PROJECTS TO construct two golf courses in the Algarve, one in Loulé and one in Alcoutim, are attracting protests from the Algarve’s environmental protection groups, Almargem and the Liga para a Protecção da Natureza (LPN), the nature protection league.
Ludo in Loulé is an area of great environmental value, claim environmentalists, with some even labelling it a nature sanctuary. It includes the Ribeira de São Lourenço, where diverse ecosystems – woodland, farmland, streams and marine zones – exist together in harmony and are enriched by important fauna and flora. A reality which environmentalists describe as a rarity in the Algarve.
MegaGolfe and Formosa Golf are the two companies intending to build an 18-hole golf course on the site, together with a clubhouse, artificial lakes and a bird observatory.
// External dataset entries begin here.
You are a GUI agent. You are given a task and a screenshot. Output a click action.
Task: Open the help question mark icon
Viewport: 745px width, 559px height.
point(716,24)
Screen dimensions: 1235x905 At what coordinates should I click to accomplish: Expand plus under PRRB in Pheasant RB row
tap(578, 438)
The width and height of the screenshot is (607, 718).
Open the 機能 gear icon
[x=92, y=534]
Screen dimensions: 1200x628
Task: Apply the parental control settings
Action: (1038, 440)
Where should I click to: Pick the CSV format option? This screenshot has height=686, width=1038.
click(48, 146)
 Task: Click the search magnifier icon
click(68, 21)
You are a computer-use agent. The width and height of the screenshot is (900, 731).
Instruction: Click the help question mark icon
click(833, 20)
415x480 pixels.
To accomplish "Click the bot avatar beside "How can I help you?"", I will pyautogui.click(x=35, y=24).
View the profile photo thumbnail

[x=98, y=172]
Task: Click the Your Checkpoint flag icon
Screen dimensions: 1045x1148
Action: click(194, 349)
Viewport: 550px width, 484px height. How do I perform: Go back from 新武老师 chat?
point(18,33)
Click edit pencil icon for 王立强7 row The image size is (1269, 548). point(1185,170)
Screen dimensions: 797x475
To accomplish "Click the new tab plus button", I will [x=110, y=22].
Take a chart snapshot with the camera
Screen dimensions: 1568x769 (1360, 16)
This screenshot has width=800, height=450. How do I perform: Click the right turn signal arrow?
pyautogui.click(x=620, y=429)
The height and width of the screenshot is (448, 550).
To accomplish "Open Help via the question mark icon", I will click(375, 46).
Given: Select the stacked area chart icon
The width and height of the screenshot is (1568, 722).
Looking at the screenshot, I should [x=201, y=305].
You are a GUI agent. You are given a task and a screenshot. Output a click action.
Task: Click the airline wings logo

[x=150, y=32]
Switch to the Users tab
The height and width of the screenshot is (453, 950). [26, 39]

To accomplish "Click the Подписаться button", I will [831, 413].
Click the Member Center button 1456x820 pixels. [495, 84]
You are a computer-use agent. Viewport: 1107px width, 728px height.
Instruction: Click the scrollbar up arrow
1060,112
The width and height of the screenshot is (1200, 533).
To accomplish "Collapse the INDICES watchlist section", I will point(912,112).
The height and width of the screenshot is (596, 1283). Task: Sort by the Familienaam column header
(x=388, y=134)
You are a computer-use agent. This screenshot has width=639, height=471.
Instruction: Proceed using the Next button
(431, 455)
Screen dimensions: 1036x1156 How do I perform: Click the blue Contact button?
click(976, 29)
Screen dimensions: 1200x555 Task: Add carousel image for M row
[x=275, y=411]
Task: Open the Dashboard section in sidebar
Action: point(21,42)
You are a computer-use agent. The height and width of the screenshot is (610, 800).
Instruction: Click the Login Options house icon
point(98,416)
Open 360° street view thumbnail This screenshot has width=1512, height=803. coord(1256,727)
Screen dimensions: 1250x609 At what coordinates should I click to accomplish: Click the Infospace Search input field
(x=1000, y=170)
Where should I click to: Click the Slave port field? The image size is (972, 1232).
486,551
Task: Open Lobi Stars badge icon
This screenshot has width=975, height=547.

Almargem reportedly guarantees that the project contravenes national and international nature conservation legislation, due to the fact that the area is within a nature reserve, which is part of Rede Natura 2000, is a protected area for birds as recognised by Bird Life International and is also written into the Ramsar Convention, concerning humid areas.
Environmentalists do not believe that a golf course, and all its accompaniments, could be built in this area, when it is clearly violating all the rules of the Convention. Meanwhile, the LPN has denounced the environmental impact study, accusing the authors of writing nonsense that does not, in any way, challenge the project, perhaps due to the fact that it has already been approved.
The course’s heavy use of water and its likely affect on the Algarve’s fragile resources have also been challenged by environmentalists. Almargem goes as far as to say that the behaviour of promoters of golf courses is out of control. They believe it is an industry controlled by money, with little respect for environmental issues. The area surrounding Ludo already has three golf courses.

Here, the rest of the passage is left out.